*** Data for processing Section Begins ***

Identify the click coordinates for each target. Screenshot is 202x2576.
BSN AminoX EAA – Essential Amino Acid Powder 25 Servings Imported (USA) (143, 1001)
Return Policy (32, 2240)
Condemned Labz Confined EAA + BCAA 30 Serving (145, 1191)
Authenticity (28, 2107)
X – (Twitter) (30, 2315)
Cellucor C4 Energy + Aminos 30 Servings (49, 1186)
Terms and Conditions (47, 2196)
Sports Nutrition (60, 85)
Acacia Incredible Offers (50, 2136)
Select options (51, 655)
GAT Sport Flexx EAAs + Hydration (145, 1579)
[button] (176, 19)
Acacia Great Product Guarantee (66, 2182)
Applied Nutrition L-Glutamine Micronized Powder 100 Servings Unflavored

*** Data for processing Section Ends ***

### What is required:
Look back at the entries above and repeat, unchanged, every line from the line holding "Return Policy (32, 2240)" through the line holding "Select options (51, 655)".

### Response to the task:
Return Policy (32, 2240)
Condemned Labz Confined EAA + BCAA 30 Serving (145, 1191)
Authenticity (28, 2107)
X – (Twitter) (30, 2315)
Cellucor C4 Energy + Aminos 30 Servings (49, 1186)
Terms and Conditions (47, 2196)
Sports Nutrition (60, 85)
Acacia Incredible Offers (50, 2136)
Select options (51, 655)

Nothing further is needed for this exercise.